- Open Access
Clinical evaluation of multi-atlas based segmentation of lymph node regions in head and neck and prostate cancer patients
- Carl Sjöberg1, 2Email author,
- Martin Lundmark†3,
- Christoffer Granberg†4,
- Silvia Johansson1,
- Anders Ahnesjö1 and
- Anders Montelius1, 3
© Sjöberg et al.; licensee BioMed Central Ltd. 2013
Received: 24 June 2013
Accepted: 28 September 2013
Published: 3 October 2013
Semi-automated segmentation using deformable registration of selected atlas cases consisting of expert segmented patient images has been proposed to facilitate the delineation of lymph node regions for three-dimensional conformal and intensity-modulated radiotherapy planning of head and neck and prostate tumours. Our aim is to investigate if fusion of multiple atlases will lead to clinical workload reductions and more accurate segmentation proposals compared to the use of a single atlas segmentation, due to a more complete representation of the anatomical variations.

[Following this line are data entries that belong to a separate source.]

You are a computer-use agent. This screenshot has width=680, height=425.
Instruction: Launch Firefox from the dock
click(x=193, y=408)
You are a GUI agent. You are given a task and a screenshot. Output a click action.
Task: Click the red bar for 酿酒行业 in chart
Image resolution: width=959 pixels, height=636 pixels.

Atlases for lymph node regions were constructed using 11 head and neck patients and 15 prostate patients based on published recommendations for segmentations. A commercial registration software (Velocity AI) was used to create individual segmentations through deformable registration. Ten head and neck patients, and ten prostate patients, all different from the atlas patients, were randomly chosen for the study from retrospective data. Each patient was first delineated three times, (a) manually by a radiation oncologist, (b) automatically using a single atlas segmentation proposal from a chosen atlas and (c) automatically by fusing the atlas proposals from all cases in the database using the probabilistic weighting fusion algorithm. In a subsequent step a radiation oncologist corrected the segmentation proposals achieved from step (b) and (c) without using the result from method (a) as reference. The time spent for editing the segmentations was recorded separately for each method and for each individual structure. Finally, the Dice Similarity Coefficient and the volume of the structures were used to evaluate the similarity between the structures delineated with the different methods.

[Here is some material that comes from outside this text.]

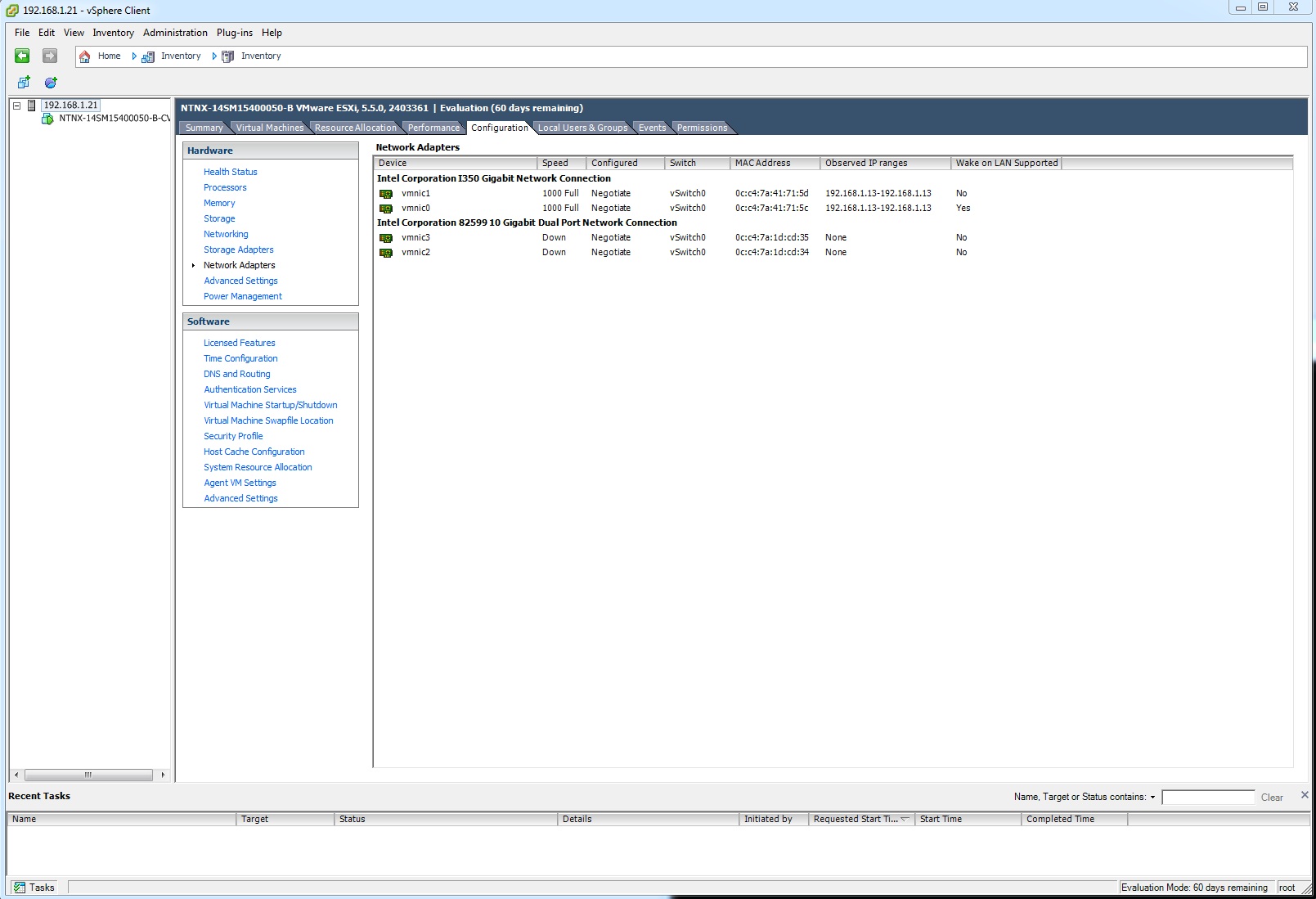
Task: Select the NTNX virtual machine icon in tree
Action: click(47, 119)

For the single atlas method, the time reduction compared to manual segmentation was 29% and 23% for head and neck and pelvis lymph nodes, respectively, while editing the fused atlas proposal resulted in time reductions of 49% and 34%. The average volume of the fused atlas proposals was only 74% of the manual segmentation for the head and neck cases and 82% for the prostate cases due to a blurring effect from the fusion process. After editing of the proposals the resulting volume differences were no longer statistically significant, although a slight influence by the proposals could be noticed since the average edited volume was still slightly smaller than the manual segmentation, 9% and 5%, respectively.

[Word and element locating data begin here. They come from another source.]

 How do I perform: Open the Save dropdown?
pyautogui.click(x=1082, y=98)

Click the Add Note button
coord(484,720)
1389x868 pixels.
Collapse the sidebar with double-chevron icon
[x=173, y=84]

Segmentation based on fusion of multiple atlases reduces the time needed for delineation of lymph node regions compared to the use of a single atlas segmentation. Even though the time saving is large, the quality of the segmentation is maintained compared to manual segmentation.
In radiotherapy for local tumour control all anatomical structures of interest for dose quantification must be delineated before the treatment can start. Small structures with well-defined edges can be delineated manually in a short period of time without large inter-observer variation. Structures or organs such as lymph node regions that are hard to discriminate in CT images implies use of segmentation protocols based on indirect characteristics of nearby, visible anatomical structures [1, 2]. Manual delineation of these structures can be very time-consuming, especially if they are large and irregularly shaped. Atlas based segmentation, where deformable registration is used to create delineations of regions of interest for a new image by transforming pre-made delineations of the corresponding structures in existing images , is assumed to reduce segmentation workload and time compared to manual segmentation under such conditions [4–6].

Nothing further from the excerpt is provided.